NUHW joins fight against anti-LGBTQ+ extremists in Glendale
With far-right anti-LGBTQ agitators campaigning to gain a foothold on the Glendale Unified School District Board of Directors, NUHW members stood in solidarity this month with students, parents and teachers fighting to make their community safe and welcoming for everyone.
NUHW worked with the Glendale Teachers’ Association to hold a January 25 press conference about the rising threats to the LGBTQ+ community, both in Glendale and throughout Los Angeles, where anti-LGBTQ+ hate crimes have increased significantly.
The press event outside Glendale City Hall was covered by many media outlets including ABC7, Fox11, NBC4, Estrella TV, KNX News Radio, La Opinion and the Glendale Press-News. Representing NUHW was Sarandon Gilbert, a medical social worker at the Los Angeles LGBT Center.
Gilbert said she’s seen an increase in patients who don’t want the LGBT Center’s name or letterhead on anything sent to their home because they’re concerned about being targeted. She also said that in her work with transgender youth, the bullying and targeted violence they often face “have long-term impacts on their social physical and mental health.”
“Healthcare workers see first-hand the negative long-lasting impacts of targeted violence on the queer community through its effect on our patients,” Gilbert said during the news conference. “It is all of our responsibility to unite and ensure our community is a safe place for all.”
Last summer, Glendale, which is home to NUHW’s Southern California headquarters, became a flashpoint in organized attacks on LGBTQ+ rights as agitators held violent protests outside of school board meetings upset over the district’s gender identity curriculum and policies. In response to the protests, NUHW’s Executive Board unanimously passed a resolution condemning far-right extremism.

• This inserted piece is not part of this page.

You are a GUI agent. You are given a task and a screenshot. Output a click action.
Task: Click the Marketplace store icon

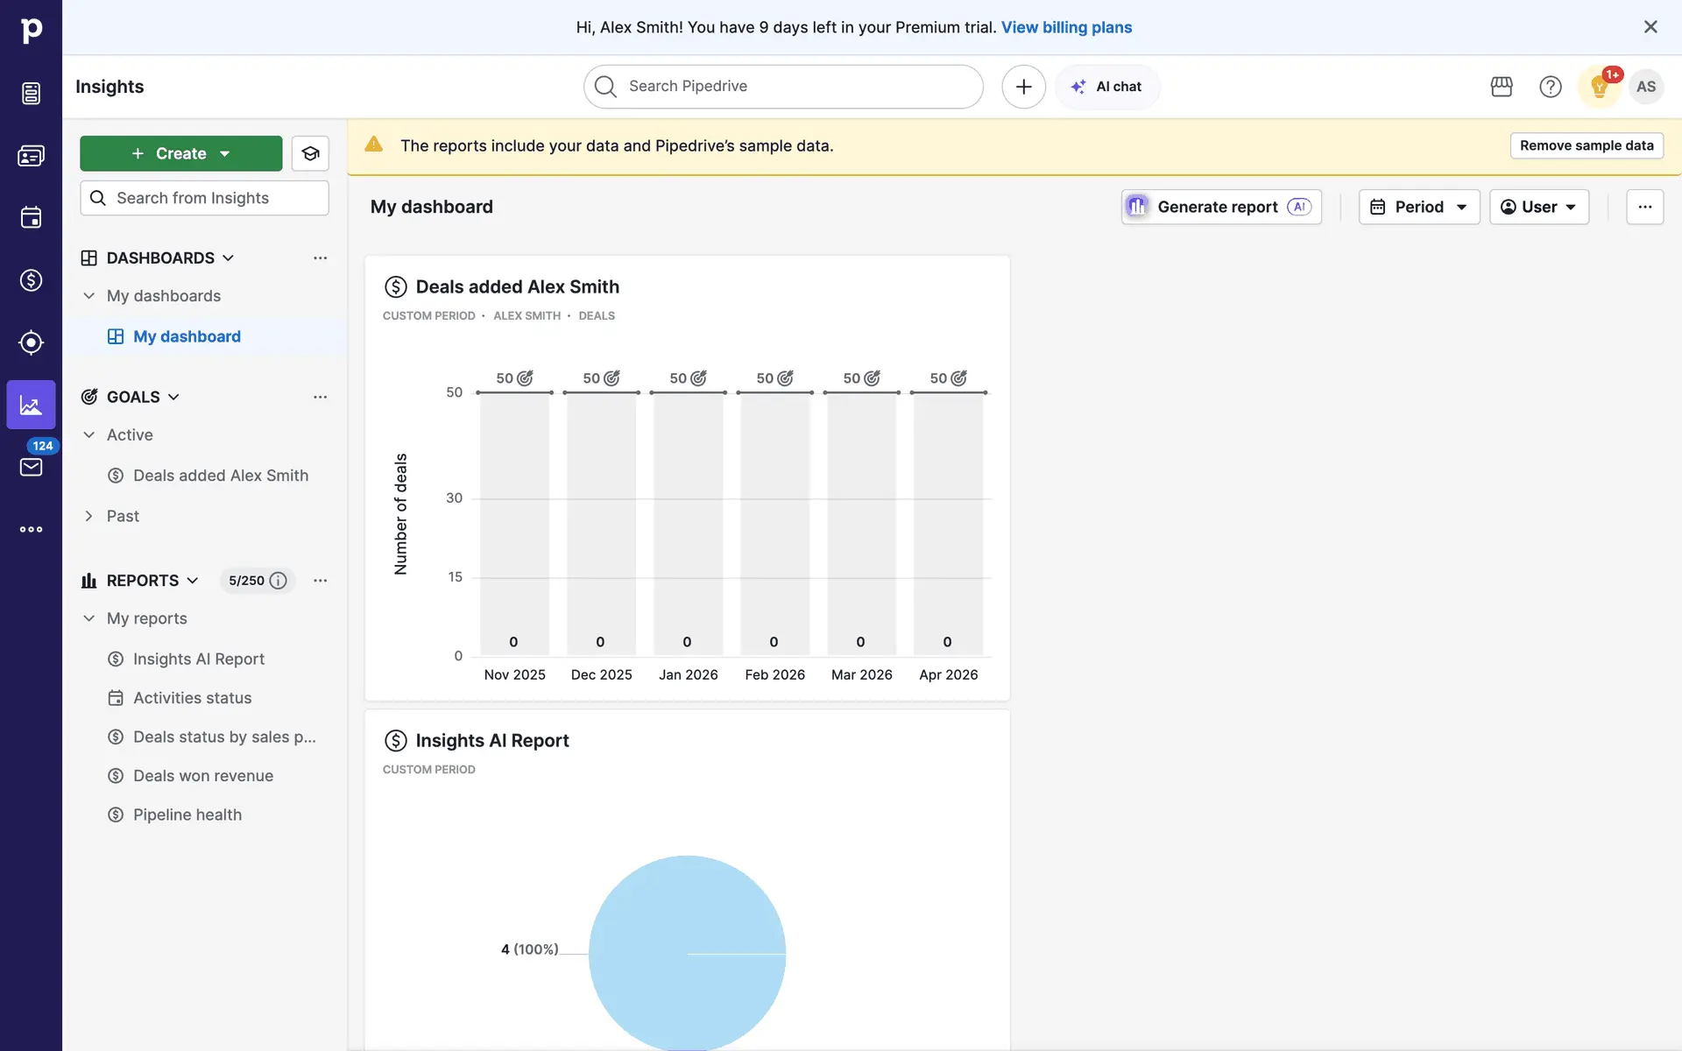pyautogui.click(x=1502, y=87)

The news conference included remarks from Glendale Teachers’ Association President Taline Arsenian as well as student, parent and elected leaders including State Senator Anthony Portantino and Assemblymember Laura Friedman. Teachers warned that although headlines had died down, anti-LGBTQ+ forces continue to target the district and are challenging incumbents in the March election for two seats on the school board.
“Educators’ names, where they work, their room number, and other personal information have been posted and shared on social media, Arsenian said during the news conference. “There have even been threats of physical violence via phone call and email.”
Cynthia Chan, added, “I have been a teacher in this district for two decades, and I have never seen anything like this. I’m scared.”
A recent report by the Los Angeles County Commission on Human Relations found that crimes based on sexual orientation were the second most common form of hate crime in the county, having increased 20 percent in 2022. The same report also found that there were a record number of crimes reported against transgender individuals and that 91 percent of those crimes were classified as “violent.”
“We’re proud to join with Glendale students, teachers and LGBTQ+ organizations to send a clear message that our community is for everyone,” NUHW President Sal Rosselli said. “Our members, many of whom provide mental health therapy in Los Angeles, see firsthand how rising anti-LGBTQ+ violence is harming the physical and emotional wellbeing of their LGBTQ+ patients, and we are united in our commitment to their health and safety.”
Arsenian said that Glendale teachers feel supported by allies who have stood with them against the right-wing attacks. “Everyone who values a diverse and inclusive community must respond to this coordinated effort,” she said prior to the news conference. “We are grateful to partner with the NUHW and other community members to speak against the purposeful intimidation of educators and healthcare workers who are only trying to serve their students and patients.”